どういう経緯があったか忘れたが、報知新聞の特別報道部という部署で異色ネタのルポルタージュを1年間連載をしていた。今、古ぼけてセピア色に変色してしまった、当時の掲載紙を引っ張り出して見ていたら、「電通マンはサラ金の上得意さま」「断食道場潜入ルポ」「落書きラブホテル」など、など。まー、よくぞこんなテーマで書いていたとは、自分でも驚きだった。その中でも画期的だったのは「東大生100円のストリップ劇場」であった。

この取材は鮮明に覚えている。川口駅近くに「東大生だけは100円で入場できるストリップ劇場があるから、取材してみたら?」とデスクに言われた。「26歳の女の子から見たストリップ劇場がどんな風になるのか楽しみ」だとそのデスクはニヤニヤ笑っていた。なんのためらいもなくうら若き私は単身、このストリップ劇場に潜入ルポしたのだ。

まず、館長さんにインタビュー。

「なぜ、東大生だけが入場料100円なんですか?」

「だって、可愛い記者さん。東大生は日本の将来のため、お国のためになる人ですよ。そんな偉い学生さんには応援してやりたいじゃないですか。せめて入場料100円くらいで、素晴らしいストリップを見せてやりたいですよ」

こんなやり取りがあった。本当に東大生はやって来るのかと入場券売り場を張っていたら、幸いに東大の男子生徒がやって来た。東大の学生証を提示すると確かに100円でチケットが買えた。そのチケットを握り締めた東大生にインタビューしようと思ったら、やはり場所が場所だけに恥ずかしそうに足早に劇場に入ってしまった。
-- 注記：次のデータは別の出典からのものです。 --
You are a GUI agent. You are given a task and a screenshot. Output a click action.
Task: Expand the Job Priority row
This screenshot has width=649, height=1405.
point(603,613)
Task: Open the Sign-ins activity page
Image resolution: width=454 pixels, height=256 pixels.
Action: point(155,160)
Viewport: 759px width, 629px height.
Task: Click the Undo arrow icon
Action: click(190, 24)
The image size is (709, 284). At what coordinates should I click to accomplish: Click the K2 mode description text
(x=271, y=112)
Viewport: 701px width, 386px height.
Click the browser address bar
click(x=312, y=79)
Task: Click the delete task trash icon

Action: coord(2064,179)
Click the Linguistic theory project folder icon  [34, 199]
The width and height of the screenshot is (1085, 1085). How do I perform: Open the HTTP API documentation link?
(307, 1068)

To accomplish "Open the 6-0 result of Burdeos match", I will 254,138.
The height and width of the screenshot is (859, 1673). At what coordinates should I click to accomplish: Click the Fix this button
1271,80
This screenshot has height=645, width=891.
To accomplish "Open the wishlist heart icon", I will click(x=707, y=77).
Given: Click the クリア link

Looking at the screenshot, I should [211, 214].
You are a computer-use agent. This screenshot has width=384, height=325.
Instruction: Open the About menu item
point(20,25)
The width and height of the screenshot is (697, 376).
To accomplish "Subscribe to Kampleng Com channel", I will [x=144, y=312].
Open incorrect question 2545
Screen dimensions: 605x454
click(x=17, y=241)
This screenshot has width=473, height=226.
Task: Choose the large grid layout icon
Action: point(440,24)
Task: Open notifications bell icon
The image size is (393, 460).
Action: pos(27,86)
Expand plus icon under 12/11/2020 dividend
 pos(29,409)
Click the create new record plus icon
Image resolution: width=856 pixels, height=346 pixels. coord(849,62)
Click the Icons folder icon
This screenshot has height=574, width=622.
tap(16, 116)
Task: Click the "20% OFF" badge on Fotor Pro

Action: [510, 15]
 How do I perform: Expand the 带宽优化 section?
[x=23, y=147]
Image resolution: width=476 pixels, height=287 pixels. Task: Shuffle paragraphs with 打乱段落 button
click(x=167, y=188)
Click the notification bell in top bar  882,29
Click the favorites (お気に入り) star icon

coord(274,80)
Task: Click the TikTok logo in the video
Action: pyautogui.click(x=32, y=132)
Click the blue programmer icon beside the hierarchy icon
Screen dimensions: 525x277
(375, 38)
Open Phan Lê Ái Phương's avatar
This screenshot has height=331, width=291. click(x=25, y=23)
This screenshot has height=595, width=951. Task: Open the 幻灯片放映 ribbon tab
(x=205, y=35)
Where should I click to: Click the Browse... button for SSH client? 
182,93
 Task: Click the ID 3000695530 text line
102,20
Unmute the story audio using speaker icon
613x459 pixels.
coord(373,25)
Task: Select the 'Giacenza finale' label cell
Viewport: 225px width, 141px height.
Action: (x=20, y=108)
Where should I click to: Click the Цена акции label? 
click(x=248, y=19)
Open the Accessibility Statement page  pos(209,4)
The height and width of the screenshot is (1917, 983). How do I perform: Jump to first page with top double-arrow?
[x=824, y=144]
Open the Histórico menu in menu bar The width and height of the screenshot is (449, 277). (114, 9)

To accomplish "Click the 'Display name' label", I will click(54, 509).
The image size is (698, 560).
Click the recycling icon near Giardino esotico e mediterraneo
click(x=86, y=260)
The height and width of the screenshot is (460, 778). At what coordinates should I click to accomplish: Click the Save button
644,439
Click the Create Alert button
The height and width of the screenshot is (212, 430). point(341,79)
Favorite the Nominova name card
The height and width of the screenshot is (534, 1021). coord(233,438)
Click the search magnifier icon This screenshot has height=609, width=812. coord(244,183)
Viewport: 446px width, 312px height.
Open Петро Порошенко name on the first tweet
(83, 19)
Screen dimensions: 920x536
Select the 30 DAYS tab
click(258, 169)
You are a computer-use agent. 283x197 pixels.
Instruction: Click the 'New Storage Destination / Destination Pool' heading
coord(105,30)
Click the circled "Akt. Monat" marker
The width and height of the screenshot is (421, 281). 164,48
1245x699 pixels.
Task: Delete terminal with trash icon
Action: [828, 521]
「ストリップの取材は観客席では決してしないでくださいね。踊り子さんは女性がいるととても嫌なんですからね」

館長さんは私を照明室に案内し、ここから見てくださいと支持をだした。

艶かしい、七色の照明がハレーションを起こしたかのように、ステージにいる踊り子さんに当られる。ストリップ劇場定番音楽「タブー」が流れる。ブラジャーの肩紐をもったいつけたように、はずしたり元に戻したり。豊満な乳房を露わにしたり隠したり。男の欲望に果敢に挑戦するかのように、焦らして焦らして、焦らしぬいて、最後には一糸纏わぬ生まれたままの姿で、男たちを欲望の桃源郷に誘う。

さっきの東大生はどこにいるのかしらと、捜しても見当たらない。欲情と快感のるつぼは、男たちのヤジが飛んだりの騒然とした空間かと思ったら、意外と静かで上品であった。

そんな内容のルポだった。東大はこんな風俗の世界でも期待の星であったのだ。この時100円で入った東大生の男の子も今は46歳くらいになるだろう。100円で拝ませていただいた女体の神秘をバネに、今は社会で活躍していてくれることを祈るばかりだ。